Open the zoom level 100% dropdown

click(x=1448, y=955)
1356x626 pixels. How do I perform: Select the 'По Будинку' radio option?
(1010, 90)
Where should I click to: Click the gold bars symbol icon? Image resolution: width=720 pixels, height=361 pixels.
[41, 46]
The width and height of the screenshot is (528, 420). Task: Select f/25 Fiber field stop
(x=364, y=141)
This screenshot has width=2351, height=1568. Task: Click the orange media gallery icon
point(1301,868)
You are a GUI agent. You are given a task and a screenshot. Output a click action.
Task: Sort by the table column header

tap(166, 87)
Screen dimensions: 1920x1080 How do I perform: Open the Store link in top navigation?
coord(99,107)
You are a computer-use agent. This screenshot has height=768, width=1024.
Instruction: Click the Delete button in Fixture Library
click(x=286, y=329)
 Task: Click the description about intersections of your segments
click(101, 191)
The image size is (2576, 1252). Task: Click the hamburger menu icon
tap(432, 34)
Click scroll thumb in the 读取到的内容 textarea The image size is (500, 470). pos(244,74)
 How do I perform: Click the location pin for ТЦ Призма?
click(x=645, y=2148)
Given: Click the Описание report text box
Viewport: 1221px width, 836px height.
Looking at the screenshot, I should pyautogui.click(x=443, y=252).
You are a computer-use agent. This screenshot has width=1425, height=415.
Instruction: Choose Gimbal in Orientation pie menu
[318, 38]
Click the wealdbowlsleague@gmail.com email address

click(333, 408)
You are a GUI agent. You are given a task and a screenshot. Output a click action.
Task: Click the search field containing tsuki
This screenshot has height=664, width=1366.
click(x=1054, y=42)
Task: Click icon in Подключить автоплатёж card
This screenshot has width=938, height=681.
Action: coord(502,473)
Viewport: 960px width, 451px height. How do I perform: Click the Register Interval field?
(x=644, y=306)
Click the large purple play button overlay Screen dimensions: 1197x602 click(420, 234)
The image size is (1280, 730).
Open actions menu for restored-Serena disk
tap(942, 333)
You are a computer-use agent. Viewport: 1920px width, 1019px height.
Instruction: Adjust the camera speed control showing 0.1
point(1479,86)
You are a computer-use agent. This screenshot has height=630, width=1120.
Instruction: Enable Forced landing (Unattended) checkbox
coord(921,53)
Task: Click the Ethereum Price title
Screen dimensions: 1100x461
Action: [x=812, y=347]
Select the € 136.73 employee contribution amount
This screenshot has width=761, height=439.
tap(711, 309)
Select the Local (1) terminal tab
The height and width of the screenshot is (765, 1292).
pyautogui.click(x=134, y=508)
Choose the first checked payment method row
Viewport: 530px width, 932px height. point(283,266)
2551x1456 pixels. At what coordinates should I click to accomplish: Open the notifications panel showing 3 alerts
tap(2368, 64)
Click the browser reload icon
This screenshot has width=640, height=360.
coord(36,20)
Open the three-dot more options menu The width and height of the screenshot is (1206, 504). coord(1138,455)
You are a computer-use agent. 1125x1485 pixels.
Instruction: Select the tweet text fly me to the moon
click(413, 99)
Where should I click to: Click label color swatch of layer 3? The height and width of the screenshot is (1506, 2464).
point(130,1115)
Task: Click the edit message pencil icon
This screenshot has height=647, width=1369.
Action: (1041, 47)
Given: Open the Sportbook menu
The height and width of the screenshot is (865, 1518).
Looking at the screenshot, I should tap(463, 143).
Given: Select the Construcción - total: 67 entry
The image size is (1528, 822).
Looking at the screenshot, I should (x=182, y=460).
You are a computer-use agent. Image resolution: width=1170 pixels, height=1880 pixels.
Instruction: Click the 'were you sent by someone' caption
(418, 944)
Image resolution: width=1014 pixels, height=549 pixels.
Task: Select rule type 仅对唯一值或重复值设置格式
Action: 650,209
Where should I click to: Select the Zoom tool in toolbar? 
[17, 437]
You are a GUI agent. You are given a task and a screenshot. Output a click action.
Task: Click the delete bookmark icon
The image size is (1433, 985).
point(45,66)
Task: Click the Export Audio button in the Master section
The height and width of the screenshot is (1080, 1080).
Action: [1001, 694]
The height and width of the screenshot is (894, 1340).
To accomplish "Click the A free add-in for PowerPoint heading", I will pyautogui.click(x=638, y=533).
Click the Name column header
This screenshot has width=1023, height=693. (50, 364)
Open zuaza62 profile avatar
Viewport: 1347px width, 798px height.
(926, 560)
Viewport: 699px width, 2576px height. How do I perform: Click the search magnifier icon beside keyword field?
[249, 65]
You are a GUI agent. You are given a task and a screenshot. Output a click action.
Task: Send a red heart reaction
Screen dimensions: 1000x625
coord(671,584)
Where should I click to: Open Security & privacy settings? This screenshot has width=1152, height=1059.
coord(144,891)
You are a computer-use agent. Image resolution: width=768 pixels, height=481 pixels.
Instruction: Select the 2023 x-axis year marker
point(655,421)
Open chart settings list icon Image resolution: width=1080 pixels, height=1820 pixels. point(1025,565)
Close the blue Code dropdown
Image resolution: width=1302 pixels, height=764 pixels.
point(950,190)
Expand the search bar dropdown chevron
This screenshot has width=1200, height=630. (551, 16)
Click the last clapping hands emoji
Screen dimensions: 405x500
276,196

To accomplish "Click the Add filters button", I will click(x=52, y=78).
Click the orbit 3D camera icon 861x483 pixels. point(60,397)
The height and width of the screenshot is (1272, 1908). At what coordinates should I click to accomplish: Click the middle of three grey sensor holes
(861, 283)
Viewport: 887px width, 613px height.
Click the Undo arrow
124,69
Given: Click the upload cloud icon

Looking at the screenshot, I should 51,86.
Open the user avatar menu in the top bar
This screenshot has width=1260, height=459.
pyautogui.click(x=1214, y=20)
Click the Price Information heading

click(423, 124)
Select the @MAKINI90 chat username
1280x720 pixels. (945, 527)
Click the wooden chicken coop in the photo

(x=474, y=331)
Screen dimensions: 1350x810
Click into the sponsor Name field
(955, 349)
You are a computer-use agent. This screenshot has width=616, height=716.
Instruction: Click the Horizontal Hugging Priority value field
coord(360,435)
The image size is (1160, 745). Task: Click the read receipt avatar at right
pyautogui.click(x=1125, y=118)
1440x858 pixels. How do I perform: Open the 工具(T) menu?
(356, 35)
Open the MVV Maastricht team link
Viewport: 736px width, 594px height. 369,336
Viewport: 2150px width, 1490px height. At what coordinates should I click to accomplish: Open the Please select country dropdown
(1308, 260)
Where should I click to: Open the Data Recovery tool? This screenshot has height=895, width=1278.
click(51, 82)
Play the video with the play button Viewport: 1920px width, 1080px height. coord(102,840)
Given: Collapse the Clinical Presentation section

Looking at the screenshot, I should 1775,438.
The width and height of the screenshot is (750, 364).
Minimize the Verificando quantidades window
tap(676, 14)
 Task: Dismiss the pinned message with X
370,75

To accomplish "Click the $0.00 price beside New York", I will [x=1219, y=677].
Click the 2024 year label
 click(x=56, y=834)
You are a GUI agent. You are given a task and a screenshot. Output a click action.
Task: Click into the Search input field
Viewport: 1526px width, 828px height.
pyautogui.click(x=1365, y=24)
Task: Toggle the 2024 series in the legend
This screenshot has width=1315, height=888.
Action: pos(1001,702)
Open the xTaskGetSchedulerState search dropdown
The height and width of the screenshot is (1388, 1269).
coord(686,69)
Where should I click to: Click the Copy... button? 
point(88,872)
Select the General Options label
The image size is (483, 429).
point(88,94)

***

**EXERCISE REQUIREMENTS**
Reproduce the entries above word for word, starting with the line that contains "Click the large" and going on through the line that contains "Action: (1041, 47)".

**ANSWER TO THE EXERCISE**
Click the large purple play button overlay Screen dimensions: 1197x602 click(420, 234)
The image size is (1280, 730).
Open actions menu for restored-Serena disk
tap(942, 333)
You are a computer-use agent. Viewport: 1920px width, 1019px height.
Instruction: Adjust the camera speed control showing 0.1
point(1479,86)
You are a computer-use agent. This screenshot has height=630, width=1120.
Instruction: Enable Forced landing (Unattended) checkbox
coord(921,53)
Task: Click the Ethereum Price title
Screen dimensions: 1100x461
Action: [x=812, y=347]
Select the € 136.73 employee contribution amount
This screenshot has width=761, height=439.
tap(711, 309)
Select the Local (1) terminal tab
The height and width of the screenshot is (765, 1292).
pyautogui.click(x=134, y=508)
Choose the first checked payment method row
Viewport: 530px width, 932px height. point(283,266)
2551x1456 pixels. At what coordinates should I click to accomplish: Open the notifications panel showing 3 alerts
tap(2368, 64)
Click the browser reload icon
This screenshot has width=640, height=360.
coord(36,20)
Open the three-dot more options menu The width and height of the screenshot is (1206, 504). coord(1138,455)
You are a computer-use agent. 1125x1485 pixels.
Instruction: Select the tweet text fly me to the moon
click(413, 99)
Where should I click to: Click label color swatch of layer 3? The height and width of the screenshot is (1506, 2464).
point(130,1115)
Task: Click the edit message pencil icon
This screenshot has height=647, width=1369.
Action: (1041, 47)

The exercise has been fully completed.